This isn't a golf rule, but a club rule. We give out a prize for low putts for every tournament. What constitutes a putt?
If you use your putter from off the green, that does not count as a put. So a recipe for getting low putts is to miss a lot of greens, but not by very much. I'd rather have the GIR and a lower score than fewer putts.
If you use a wedge on the green (don't do that), then it's a putt. PGA tour pros can get away with this. You're not that good.
Once you've hit your first putt (defined as above), then every stroke after that on that hole is a putt. So if you putt off the front of the green, and you have to chip back up, for purposes of counting putts, that chip counts as a putt.
Maybe your club does it differently. I'd love to hear how you do it.
I've never liked the lowest putt contests unless it only includes total putts on greens hit in regulation.
ReplyDeleteBasically you're rewarding players who miss greens but were lucky enough to miss them fairly close to the pin. Let me illustrate it in an extreme.
One player hits 18 greens near the edge of the green and makes all 18 putts. Putt total 18. Another player misses all 18 but only a foot or so from the other player but off the green and on the shoulder. He also makes all 18 putts. Putt score? Zero.
How fair is that?
It's just for fun, and for a nominal prize.
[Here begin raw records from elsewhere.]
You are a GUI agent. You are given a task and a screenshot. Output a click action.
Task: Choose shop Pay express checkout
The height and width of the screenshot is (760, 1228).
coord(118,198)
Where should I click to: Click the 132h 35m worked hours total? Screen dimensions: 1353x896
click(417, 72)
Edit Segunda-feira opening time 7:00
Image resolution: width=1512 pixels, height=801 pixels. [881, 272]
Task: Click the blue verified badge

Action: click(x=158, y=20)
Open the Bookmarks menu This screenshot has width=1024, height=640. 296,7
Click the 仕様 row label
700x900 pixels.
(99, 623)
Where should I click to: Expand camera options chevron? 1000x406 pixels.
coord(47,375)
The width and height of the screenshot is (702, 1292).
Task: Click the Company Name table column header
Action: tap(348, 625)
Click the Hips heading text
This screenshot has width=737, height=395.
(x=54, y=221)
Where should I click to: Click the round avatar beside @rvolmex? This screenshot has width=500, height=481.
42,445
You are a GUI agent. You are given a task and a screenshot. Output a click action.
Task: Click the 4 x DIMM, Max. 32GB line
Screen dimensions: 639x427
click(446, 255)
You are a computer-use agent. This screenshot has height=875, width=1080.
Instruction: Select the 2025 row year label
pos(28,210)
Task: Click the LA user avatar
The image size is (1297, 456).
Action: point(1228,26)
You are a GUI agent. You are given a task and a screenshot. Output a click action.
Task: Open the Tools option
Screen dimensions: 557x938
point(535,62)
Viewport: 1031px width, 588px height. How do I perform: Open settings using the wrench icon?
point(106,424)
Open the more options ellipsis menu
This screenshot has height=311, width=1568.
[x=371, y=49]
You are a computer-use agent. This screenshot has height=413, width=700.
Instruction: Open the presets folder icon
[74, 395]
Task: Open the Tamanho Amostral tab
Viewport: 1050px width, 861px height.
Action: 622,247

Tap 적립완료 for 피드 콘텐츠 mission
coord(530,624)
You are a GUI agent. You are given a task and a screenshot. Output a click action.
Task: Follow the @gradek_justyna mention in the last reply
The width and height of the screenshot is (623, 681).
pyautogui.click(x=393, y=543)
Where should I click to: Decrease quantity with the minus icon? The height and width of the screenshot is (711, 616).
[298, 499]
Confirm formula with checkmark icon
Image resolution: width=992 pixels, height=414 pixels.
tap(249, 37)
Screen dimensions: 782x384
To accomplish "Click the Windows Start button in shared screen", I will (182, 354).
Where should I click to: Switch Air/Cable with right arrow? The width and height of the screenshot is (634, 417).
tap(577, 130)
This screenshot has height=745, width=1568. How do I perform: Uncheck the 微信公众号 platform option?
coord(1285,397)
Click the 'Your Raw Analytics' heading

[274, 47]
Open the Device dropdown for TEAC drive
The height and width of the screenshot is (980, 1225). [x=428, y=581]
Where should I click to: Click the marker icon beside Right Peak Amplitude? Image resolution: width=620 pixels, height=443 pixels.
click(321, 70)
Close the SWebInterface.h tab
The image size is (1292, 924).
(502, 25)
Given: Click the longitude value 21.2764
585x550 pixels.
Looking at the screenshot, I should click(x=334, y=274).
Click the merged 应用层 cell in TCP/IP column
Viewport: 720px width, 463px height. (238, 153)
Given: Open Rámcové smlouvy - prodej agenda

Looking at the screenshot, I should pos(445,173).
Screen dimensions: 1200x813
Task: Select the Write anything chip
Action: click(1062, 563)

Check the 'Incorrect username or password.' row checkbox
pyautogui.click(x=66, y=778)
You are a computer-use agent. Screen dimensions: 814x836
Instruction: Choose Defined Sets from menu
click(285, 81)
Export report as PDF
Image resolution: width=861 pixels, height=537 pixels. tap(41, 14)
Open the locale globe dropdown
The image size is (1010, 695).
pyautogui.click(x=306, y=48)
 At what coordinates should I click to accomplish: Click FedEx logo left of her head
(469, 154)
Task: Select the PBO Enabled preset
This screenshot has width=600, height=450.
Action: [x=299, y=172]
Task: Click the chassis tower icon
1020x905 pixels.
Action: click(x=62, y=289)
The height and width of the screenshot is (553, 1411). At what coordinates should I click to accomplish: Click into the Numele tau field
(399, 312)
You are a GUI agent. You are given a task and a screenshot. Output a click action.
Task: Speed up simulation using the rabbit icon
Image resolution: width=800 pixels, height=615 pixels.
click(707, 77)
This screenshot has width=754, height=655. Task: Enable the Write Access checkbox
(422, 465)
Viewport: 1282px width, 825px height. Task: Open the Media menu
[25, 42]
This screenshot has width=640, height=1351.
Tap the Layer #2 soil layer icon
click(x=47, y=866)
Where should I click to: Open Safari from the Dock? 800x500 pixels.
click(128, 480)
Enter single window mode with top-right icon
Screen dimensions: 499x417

Many of the players in our club have zero chance of ever winning the low gross score. They could win low net, they could win closest to the pin, and they could win low putts. And we always have the exciting possibility of a tie and a putt-off. The last time that happened, it was pretty entertaining.
ReplyDeleteWell, many clubs have different flights so even high handicappers have the ability to win low gross in their flight.
ReplyDeleteBTW I didn't say stop the putting contest but one suggestion I might make is to count all strokes made from the putting green OR made using a putter. That would reward the players who were able to get up and down in two using a wedge from off the green.